Quote the entries from the line containing "Identify the location of warning." through the line containing "What do you see at coordinates (1352, 403)", word for word, and nothing else.

#### Input data ####

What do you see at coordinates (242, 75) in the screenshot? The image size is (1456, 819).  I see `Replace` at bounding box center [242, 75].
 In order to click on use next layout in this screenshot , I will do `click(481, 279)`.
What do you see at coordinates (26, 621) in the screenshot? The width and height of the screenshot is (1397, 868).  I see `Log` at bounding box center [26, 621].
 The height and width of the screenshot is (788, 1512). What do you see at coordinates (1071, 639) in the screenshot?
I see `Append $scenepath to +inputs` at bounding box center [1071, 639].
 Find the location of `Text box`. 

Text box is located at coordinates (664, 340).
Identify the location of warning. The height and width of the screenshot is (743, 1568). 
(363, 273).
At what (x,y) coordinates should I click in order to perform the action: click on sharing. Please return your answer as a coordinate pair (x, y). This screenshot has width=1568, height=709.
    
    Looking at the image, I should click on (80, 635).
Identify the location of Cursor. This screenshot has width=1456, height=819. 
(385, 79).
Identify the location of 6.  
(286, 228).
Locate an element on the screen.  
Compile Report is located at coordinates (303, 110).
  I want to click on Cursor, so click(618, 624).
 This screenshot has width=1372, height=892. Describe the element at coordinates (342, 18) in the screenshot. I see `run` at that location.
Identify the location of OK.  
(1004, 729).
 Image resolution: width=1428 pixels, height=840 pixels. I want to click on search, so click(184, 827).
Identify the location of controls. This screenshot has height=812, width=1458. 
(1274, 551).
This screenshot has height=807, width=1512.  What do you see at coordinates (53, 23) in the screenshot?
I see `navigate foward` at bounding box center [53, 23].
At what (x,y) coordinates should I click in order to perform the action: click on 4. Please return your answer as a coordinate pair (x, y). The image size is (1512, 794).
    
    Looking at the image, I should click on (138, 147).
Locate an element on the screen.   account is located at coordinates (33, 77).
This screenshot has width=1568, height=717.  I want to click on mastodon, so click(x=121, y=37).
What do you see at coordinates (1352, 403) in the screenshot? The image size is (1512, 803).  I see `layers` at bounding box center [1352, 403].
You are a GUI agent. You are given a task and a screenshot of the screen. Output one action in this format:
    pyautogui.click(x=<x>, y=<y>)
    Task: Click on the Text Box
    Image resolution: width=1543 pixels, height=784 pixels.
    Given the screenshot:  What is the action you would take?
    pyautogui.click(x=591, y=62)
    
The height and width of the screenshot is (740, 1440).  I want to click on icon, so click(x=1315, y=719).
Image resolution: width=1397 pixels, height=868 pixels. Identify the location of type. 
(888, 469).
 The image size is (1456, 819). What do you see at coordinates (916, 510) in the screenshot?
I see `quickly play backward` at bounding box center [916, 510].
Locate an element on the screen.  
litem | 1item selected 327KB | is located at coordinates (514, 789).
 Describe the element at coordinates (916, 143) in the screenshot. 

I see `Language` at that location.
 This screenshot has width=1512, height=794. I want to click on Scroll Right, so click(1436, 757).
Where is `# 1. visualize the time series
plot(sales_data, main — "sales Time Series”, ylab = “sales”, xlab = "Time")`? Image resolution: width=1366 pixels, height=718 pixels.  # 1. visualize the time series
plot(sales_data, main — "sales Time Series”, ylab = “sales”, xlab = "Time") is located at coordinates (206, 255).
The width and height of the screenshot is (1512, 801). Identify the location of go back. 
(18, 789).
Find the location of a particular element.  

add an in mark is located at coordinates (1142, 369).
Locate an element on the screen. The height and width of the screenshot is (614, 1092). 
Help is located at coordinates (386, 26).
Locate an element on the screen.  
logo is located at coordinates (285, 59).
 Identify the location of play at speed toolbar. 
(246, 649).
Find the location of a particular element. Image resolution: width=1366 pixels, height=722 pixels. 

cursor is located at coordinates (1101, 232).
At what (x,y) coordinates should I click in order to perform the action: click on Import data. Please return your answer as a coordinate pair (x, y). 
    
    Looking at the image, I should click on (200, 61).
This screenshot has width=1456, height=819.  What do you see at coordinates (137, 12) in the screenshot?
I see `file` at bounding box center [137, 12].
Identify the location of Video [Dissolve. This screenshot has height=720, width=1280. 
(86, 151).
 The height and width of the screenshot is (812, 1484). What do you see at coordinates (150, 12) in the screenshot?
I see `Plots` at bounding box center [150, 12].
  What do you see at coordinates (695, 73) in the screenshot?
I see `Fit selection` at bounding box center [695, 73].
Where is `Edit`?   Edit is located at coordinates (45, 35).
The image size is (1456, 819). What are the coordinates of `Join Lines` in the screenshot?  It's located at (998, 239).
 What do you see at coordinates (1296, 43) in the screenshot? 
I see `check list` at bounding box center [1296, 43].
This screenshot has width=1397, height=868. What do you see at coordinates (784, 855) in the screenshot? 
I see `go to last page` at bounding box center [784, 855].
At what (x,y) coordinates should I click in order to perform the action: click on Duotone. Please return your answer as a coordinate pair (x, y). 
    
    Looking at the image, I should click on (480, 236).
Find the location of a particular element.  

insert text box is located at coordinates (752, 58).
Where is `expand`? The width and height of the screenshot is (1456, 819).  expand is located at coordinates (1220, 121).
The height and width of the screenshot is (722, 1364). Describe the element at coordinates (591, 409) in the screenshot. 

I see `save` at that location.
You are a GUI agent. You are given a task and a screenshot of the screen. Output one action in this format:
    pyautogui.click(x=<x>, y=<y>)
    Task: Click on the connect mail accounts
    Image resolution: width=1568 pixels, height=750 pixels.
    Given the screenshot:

####

**Complete answer:**
Identify the location of warning. The height and width of the screenshot is (743, 1568). 
(363, 273).
At what (x,y) coordinates should I click in order to perform the action: click on sharing. Please return your answer as a coordinate pair (x, y). This screenshot has width=1568, height=709.
    
    Looking at the image, I should click on (80, 635).
Identify the location of Cursor. This screenshot has width=1456, height=819. 
(385, 79).
Identify the location of 6.  
(286, 228).
Locate an element on the screen.  
Compile Report is located at coordinates (303, 110).
  I want to click on Cursor, so click(618, 624).
 This screenshot has width=1372, height=892. Describe the element at coordinates (342, 18) in the screenshot. I see `run` at that location.
Identify the location of OK.  
(1004, 729).
 Image resolution: width=1428 pixels, height=840 pixels. I want to click on search, so click(184, 827).
Identify the location of controls. This screenshot has height=812, width=1458. 
(1274, 551).
This screenshot has height=807, width=1512.  What do you see at coordinates (53, 23) in the screenshot?
I see `navigate foward` at bounding box center [53, 23].
At what (x,y) coordinates should I click in order to perform the action: click on 4. Please return your answer as a coordinate pair (x, y). The image size is (1512, 794).
    
    Looking at the image, I should click on (138, 147).
Locate an element on the screen.   account is located at coordinates (33, 77).
This screenshot has width=1568, height=717.  I want to click on mastodon, so click(x=121, y=37).
What do you see at coordinates (1352, 403) in the screenshot? The image size is (1512, 803).  I see `layers` at bounding box center [1352, 403].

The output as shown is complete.